New US home sales declined 8.1 percent to a seasonally adjusted annual rate of 406,000, the Commerce Department reported today in Washington. That follows a downwardly revised rate of 442,000 in May.

A median estimate of economists called for a reading of 479,000.

Compared to June 2013, new home sales were down 11.5 percent.

The median sale price of a new home in June was $273,500, while the average sales price was $331,400.

On a seasonally adjusted basis, there were 197,000 new homes for sale at the end of June. At the current sales rate, this represents a supply of 5.8 months, the highest since October 2011.

New home sales plunged 20 percent in the Northeast, official data showed.

Today’s figures paint a mixed picture of the housing recovery. Earlier this week the National Association of Realtors said US existing home sales advanced 2.6 percent in June to an annual rate of 5.04 million, as buyers took advantage of weaker price growth and rising inventory levels. June marked the first time since October previously-owned home sales reached an annual pace of 5 million.

At the same time, builder confidence rose to a six-month high in July, as pent-up demand brought more buyers to the market place. The housing market index, courtesy of the National Association of Home Builders, rose four points to 53.

However, dampening the outlook were housing starts and building permits, which decelerated sharply in June.

Groundbreaking for new homes plunged 9.3 percent in June to a seasonally adjusted annual pace of 893,000, the Commerce Department reported earlier this month. Economists forecast housing starts to rise to a 1.018 million pace.

Single-family housing starts, which represent the largest segment of the market, declined 9 percent to a seasonally adjusted annual pace of 632,000.

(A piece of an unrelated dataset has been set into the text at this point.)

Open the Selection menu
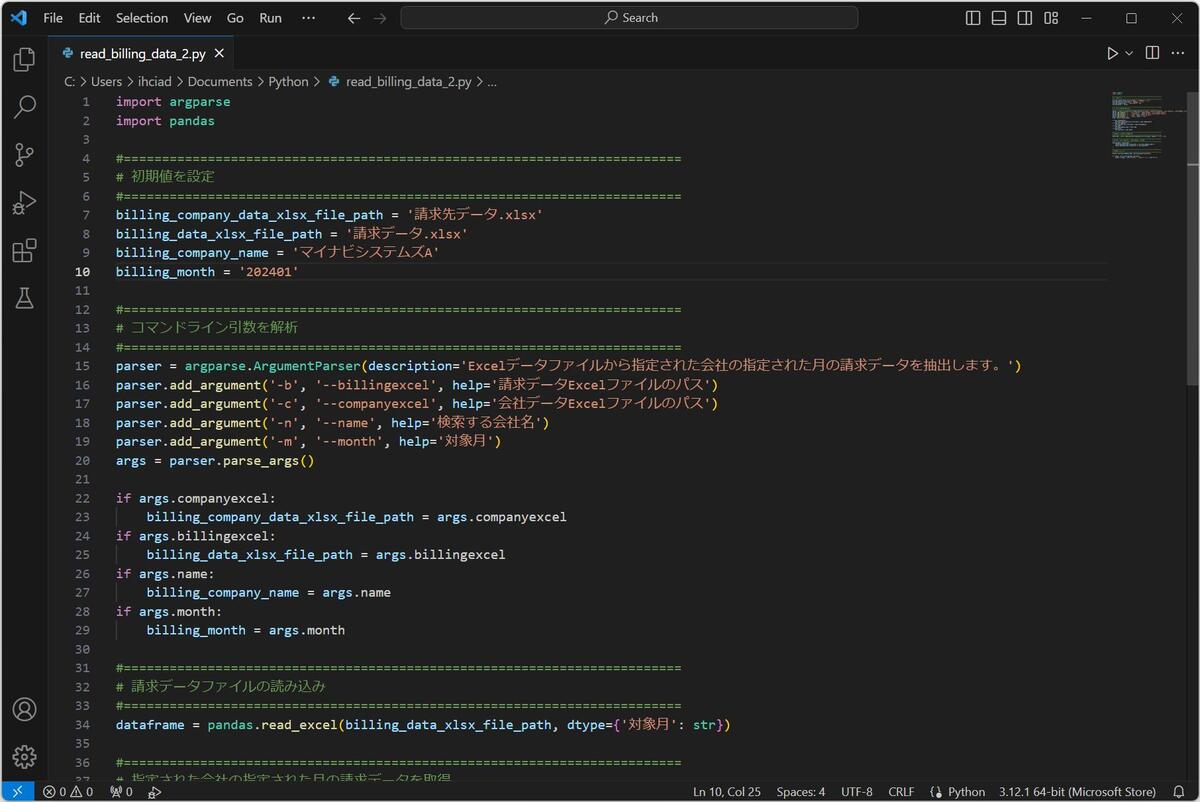Viewport: 1200px width, 802px height. [x=142, y=18]
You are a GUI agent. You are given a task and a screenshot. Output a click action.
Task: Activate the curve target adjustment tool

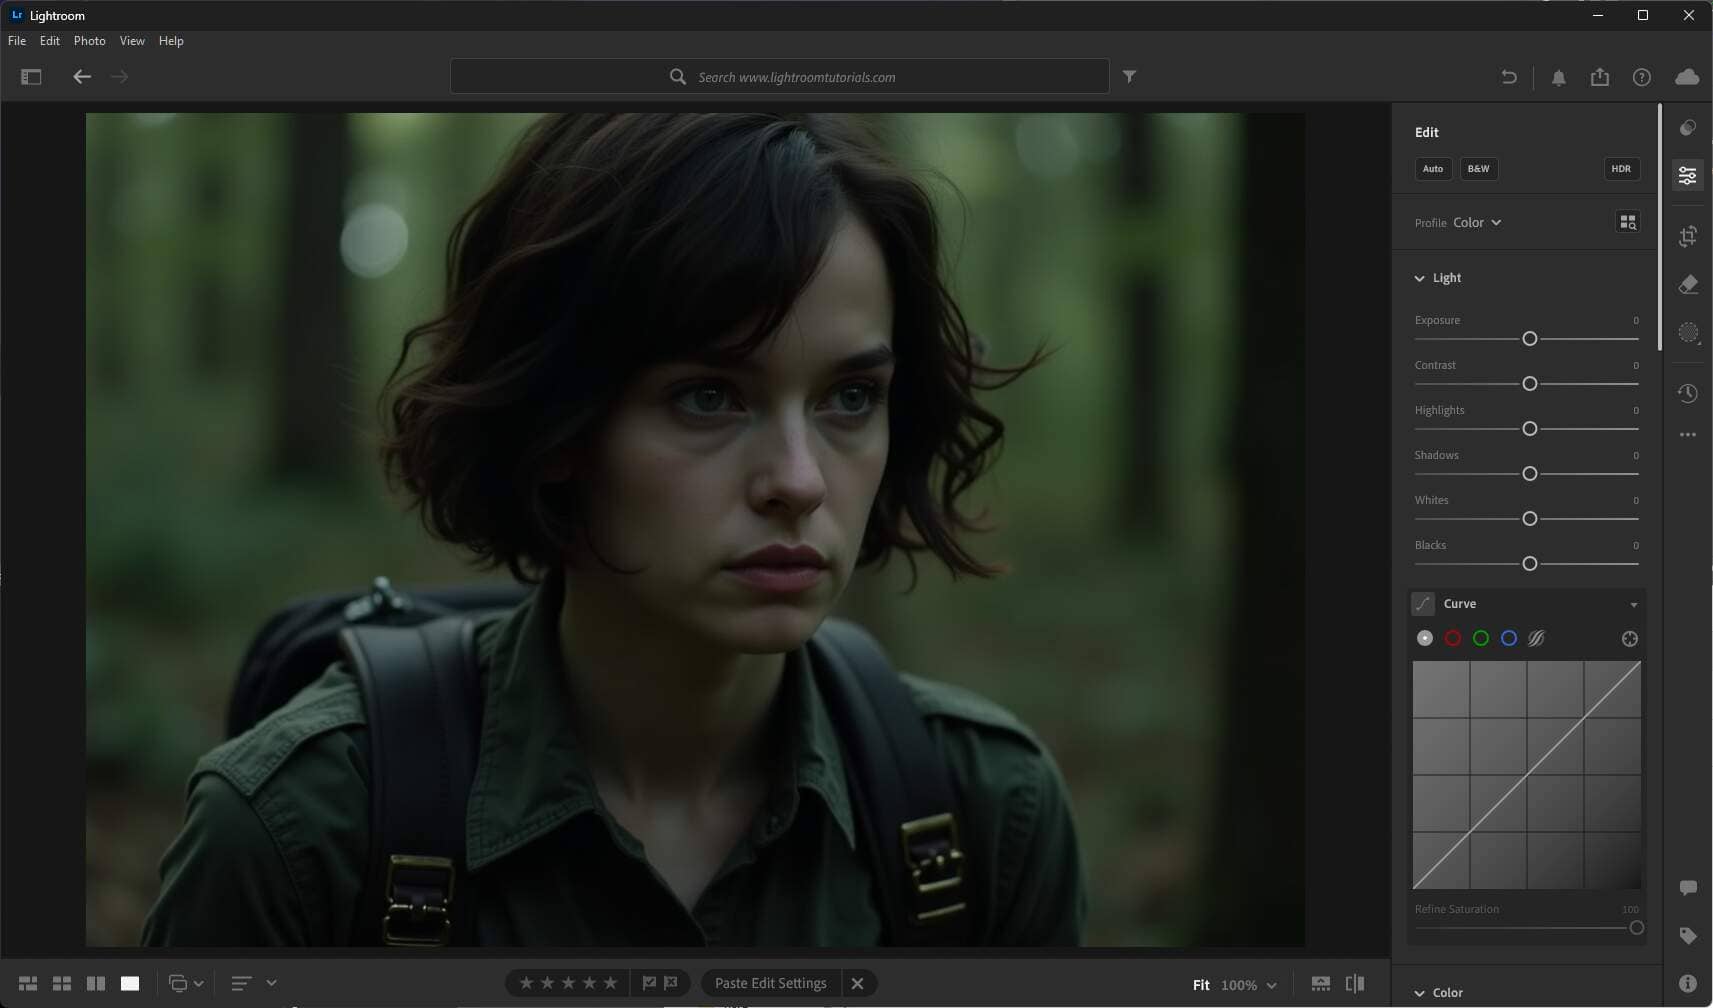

Building permits – a gauge of residential building intentions – declined 4.2 percent to a seasonally adjusted annual pace of 963,000, down from the revised 1.05 million unit pace in May. Economists forecast permits to reach 1.04 million.
The housing sector continues to be a weak spot in the economy, one that has concerned the US Federal Reserve. The minutes of the June Federal Open Market Committee policy meetings revealed central bankers were concerned about persistently low residential construction and said restrictive lending practices were keeping demand for homes subdued.

With mortgage rates expected to rise in the coming year, the labour market recovery will be relied upon to boost home sales. However, subdued wage growth for most of the year means more Americans are cash-strapped and unable to enter the market.

The US economy added 288,000 nonfarm payrolls in June, but earnings advanced only 2 percent annually, well below the long-run average of 3.5 percent.
According to Freddie Mac, the average national mortgage rate for a 30-year, fixed-rate mortgage was 4.16 percent in June.